### EXERCISE INSTRUCTIONS
1. In the forum thread thanking those who wear a uniform, what uniform does vdubbed81 say they wear to work?
2. Go on with the forum thread about thanking those who wear a uniform, starting after its last post.

### DOCUMENT SEGMENT
- - -

# To all those who wear a uniform....



## .:RDriver (Oct 4, 1999)

On the anniversary of one of the saddest days in World and American history I just want to say:
No matter what uniform you wear and no matter what country's flag is on that uniform, I *Thank You* for your bravery and for the job you have done this past year. You have put your life on the line for me, for everyone here, and for your country in defense of terrorism. You have come to the forefront in our times of need and have made us all proud.
You are all truly heros. 
*Thank you, Thank you, Thank you*. May God bless you all.


----------



## vdubbed81 (Dec 14, 2000)

*Re: To all those who wear a uniform.... (glxdriver)*

I wear a janitor uniform when I go to work and clean up. are you thanking me also??.... well.. your welcome.. http://****************.com/smile/emthup.gif















(please don't get offended, I'm only joking around)


----------



## Elliot (Aug 17, 2000)

*Re: To all those who wear a uniform.... (glxdriver)*

you know, i passed a cop this morning going 80 in a 55 and he just flashed his lights at me. ...my first thought was of the date, but who knows -- maybe his hands were full of doughnuts and coffee...jk, of course.
http://****************.com/smile/emthup.gif


----------



## zukiphile (Oct 28, 2000)

*Re: To all those who wear a uniform.... (bigelliot)*

quote:[HR][/HR]- maybe his hands were full of doughnuts and coffee...jk, of course.
http://****************.com/smile/emthup.gif[HR][/HR]​I love the classics.

- - -

### RECORD EXCERPTS
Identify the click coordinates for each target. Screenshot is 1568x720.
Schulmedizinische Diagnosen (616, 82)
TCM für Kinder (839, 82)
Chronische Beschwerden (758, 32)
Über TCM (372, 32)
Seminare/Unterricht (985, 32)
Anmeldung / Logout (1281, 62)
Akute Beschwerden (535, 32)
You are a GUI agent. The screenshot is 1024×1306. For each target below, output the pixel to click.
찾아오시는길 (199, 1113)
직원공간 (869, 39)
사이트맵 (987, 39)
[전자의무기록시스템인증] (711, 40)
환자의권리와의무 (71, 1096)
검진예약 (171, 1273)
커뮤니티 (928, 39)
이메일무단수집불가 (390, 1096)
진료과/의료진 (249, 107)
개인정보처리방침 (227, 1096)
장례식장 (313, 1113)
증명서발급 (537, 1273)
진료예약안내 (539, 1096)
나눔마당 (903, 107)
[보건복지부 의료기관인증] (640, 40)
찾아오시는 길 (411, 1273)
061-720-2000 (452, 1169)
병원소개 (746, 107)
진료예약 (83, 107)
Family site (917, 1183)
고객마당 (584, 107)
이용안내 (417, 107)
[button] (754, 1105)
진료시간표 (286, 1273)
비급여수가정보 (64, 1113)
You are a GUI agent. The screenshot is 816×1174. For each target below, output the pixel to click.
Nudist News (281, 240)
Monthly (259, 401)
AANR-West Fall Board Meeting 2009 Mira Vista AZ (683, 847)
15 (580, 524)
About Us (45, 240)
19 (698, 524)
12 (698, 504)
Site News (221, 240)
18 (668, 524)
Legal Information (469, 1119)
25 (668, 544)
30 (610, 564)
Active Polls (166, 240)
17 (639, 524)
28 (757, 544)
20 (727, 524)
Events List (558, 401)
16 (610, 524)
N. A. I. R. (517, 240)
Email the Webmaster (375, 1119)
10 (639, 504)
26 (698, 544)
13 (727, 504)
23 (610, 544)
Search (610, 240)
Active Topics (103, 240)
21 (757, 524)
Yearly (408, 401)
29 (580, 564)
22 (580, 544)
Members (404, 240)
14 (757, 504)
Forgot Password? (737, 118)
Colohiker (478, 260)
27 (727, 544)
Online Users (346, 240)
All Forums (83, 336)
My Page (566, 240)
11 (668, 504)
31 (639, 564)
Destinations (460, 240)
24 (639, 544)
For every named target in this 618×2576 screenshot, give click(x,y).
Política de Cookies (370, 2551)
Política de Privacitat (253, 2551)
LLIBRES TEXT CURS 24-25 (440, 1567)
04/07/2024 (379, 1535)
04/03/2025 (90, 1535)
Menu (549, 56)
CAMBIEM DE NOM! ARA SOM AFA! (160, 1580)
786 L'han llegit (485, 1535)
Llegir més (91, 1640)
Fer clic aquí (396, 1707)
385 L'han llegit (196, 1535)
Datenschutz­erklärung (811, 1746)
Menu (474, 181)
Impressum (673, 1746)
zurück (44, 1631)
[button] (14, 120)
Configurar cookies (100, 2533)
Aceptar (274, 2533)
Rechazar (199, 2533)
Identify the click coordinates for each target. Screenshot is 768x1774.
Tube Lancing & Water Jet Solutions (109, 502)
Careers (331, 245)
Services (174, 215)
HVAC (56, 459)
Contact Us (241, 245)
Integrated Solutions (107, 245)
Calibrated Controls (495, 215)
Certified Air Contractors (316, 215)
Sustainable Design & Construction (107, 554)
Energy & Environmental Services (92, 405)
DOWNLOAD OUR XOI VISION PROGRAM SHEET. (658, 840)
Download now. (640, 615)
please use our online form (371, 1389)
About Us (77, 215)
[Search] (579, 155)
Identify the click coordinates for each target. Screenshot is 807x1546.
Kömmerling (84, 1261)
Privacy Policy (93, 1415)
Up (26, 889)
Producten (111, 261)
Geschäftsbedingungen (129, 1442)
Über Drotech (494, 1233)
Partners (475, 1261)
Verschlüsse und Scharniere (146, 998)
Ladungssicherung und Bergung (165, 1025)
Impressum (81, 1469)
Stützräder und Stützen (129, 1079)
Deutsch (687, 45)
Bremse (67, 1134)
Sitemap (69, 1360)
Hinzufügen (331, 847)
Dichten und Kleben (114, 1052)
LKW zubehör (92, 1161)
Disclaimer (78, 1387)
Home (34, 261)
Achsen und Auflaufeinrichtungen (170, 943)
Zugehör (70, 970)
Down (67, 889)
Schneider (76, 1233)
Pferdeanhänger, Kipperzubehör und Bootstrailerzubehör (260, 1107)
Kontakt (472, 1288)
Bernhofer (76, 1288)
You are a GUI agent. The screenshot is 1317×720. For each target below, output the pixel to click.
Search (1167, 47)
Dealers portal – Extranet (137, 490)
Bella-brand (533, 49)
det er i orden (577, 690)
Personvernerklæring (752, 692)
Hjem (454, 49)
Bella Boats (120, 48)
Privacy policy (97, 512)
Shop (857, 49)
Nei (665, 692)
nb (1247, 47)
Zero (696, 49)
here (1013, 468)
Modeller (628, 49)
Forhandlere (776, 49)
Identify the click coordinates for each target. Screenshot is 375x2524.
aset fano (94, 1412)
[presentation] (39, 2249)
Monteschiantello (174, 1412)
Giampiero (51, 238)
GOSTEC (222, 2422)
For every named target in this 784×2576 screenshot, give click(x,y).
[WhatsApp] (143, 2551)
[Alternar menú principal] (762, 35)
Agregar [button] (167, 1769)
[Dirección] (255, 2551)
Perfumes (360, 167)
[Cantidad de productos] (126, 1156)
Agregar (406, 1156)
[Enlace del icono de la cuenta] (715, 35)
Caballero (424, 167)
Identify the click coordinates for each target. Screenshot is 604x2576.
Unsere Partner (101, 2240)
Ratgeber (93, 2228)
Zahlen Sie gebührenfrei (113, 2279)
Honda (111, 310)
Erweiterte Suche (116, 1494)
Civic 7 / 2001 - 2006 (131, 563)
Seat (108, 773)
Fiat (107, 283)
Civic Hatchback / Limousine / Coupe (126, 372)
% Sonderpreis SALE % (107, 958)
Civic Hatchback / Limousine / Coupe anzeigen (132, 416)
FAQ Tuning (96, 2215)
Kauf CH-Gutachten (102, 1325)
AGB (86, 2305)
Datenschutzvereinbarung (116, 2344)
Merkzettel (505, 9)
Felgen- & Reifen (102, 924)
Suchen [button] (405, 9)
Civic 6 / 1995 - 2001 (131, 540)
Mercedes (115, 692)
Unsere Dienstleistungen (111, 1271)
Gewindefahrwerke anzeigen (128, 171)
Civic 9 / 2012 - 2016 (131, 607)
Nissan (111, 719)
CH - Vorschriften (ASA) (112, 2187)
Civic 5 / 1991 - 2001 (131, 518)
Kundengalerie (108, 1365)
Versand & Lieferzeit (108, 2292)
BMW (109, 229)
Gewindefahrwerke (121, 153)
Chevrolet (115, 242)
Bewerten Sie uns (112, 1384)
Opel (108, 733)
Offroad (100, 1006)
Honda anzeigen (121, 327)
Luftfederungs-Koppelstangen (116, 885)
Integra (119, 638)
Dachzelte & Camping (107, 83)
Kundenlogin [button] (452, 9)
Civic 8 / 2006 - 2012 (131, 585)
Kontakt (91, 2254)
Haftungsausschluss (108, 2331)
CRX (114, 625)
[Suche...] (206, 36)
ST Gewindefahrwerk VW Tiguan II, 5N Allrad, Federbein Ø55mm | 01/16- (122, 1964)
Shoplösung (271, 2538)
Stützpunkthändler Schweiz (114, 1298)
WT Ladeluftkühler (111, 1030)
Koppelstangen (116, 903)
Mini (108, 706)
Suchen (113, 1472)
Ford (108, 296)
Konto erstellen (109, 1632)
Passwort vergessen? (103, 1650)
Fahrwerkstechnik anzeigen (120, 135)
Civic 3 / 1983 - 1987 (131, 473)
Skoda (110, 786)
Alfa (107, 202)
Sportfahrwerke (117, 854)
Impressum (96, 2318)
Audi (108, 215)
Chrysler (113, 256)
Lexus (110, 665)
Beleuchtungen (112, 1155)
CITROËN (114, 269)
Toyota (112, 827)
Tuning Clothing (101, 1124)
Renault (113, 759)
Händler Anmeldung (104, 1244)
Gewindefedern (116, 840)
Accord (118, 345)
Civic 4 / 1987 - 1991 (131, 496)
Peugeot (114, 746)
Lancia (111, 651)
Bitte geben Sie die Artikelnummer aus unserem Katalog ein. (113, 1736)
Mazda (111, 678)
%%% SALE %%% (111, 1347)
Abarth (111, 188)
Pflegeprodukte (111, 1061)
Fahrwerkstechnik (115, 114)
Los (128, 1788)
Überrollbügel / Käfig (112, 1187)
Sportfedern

- - -

### RESULTS IN ORDER
1. A janitor uniform.

2.
----------



## GMoney (Mar 4, 2001)

*Re: To all those who wear a uniform.... (glxdriver)*

Nice sentiments, glxdriver http://****************.com/smile/emthup.gif


----------



## df21084 (Jul 29, 2002)

*Re: To all those who wear a uniform.... (glxdriver)*

I'm 45 years old (yesterday), and my younger brother is a captain in the Army currently stationed in Germany. 
Jim, and everyone else wearing the uniforms of honor, thanks for your service to our country.


----------



## Blown6T (Sep 18, 2001)

*Re: To all those who wear a uniform.... (glxdriver)*

Thanks, it's nice to be appreciated once in a while.


----------



## Crash6 (Sep 28, 2001)

*Re: To all those who wear a uniform.... (Blown6T)*

Defiately. What we do doesn't always get noticed, but it's nice to be thought of.








SSgt Jeffrey Carter


----------



## StattlichPassat (Feb 12, 2001)

*Re: To all those who wear a uniform.... (Crash6)*

God Bless our armed services- you are thanked and thought about more than you know.


----------



## astacy (Jan 16, 2001)

*Re: To all those who wear a uniform.... (NightFlyerGTI)*

Please don't forget our US Postal Service employees, who were also impacted by the terrible events of last year. They serve us bravely every day as well.


----------



## skizzott (Jul 14, 2002)

*Re: To all those who wear a uniform.... (astacy)*

http://****************.com/smile/emthup.gif http://****************.com/smile/emthup.gif 
Scott.


----------



## Methalius (May 20, 2002)

*Re: To all those who wear a uniform.... (glxdriver)*

Big Time thanks! My grandfather who was a NYC Firefighter for 30 years fought in the Fire when a bomber crashed into the Empire State Building. He said it was the most afraid he ever was in his life. He didn't think a building could survive that. He lost one of his best friends that night...


----------



## VWDrvrsWtd (Feb 25, 1999)

*Re: To all those who wear a uniform.... (glxdriver)*









Wish I still did.
Dave
Former USAF


----------



## angrydave (Oct 29, 2001)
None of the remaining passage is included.